RIP TF, III
My fiancé’s dad passed away from injuries sustained in a motorcycle accident last Saturday. He was on vacation heading to California. He made it about halfway before the unthinkable happened. The news media says he failed to negotiate a turn, yet the crash report doesn’t even mention a turn other than it occurred near the exit. From what I can only guess right now, he should have been about ready to take an exit to fill up, so it is possible he was in the turn on the exit ramp (which the damn report should have said). We are going to the funeral tomorrow. After the funeral, I plan on making phone calls to get the secondary report which is supposed to include a diagram of the scene and I also want to see the autopsy report. Most of us are still in a state of disbelief and want to know what happened. He has been riding for 50 years…so it’s hard to believe that he simply made a mistake.
We are all in various stages of grieving. I’m fine one minute, extremely sad and filled with regret the next, and then I’ll deal with flashes of anger.
The regret is for things we didn’t have time to say, for things we won’t be able to say from now on, and for just not having more time with him. He welcomed me into the family and never made me feel left out or overlooked. He appreciated me for me.
The anger…anger at who? No one in particular. Angry at the crash report for stating the accident was in the eastbound lane when he was travelling west…not to mention the news media is reporting westbound lane. Angry that we can’t find a Will – people who matter are not fighting at all…it’s the people who don’t matter who think they are entitled to something. Angry that we had to cremate him before we could say goodbye – do I want to look at the body? No, but sometimes that’s how one can get closure.
He was at our house just last Tuesday, smiling and laughing. He had all his teeth removed in December and just got his new teeth in Thursday. He left in high spirits to go see one of his other sons and to meet up with a brother he hadn’t seen in 28 years.

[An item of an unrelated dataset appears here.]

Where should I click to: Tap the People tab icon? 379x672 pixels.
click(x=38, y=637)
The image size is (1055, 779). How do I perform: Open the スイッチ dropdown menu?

He sent a text to us at 2:13pm last Friday. It said, “And we’re off.” He also attached a photo of a motorcycle bear that I gave him last year, so “we” meant him and the bear.
I replied, “Cool! Have a safe trip!”
I didn’t say, “We love you,” because I didn’t think about it. My last words seem hollow to me because it was a hurried reply while I was picking up his grandsons from school. I’m upset that I didn’t say more. It just never occurred to me that we might not see him again.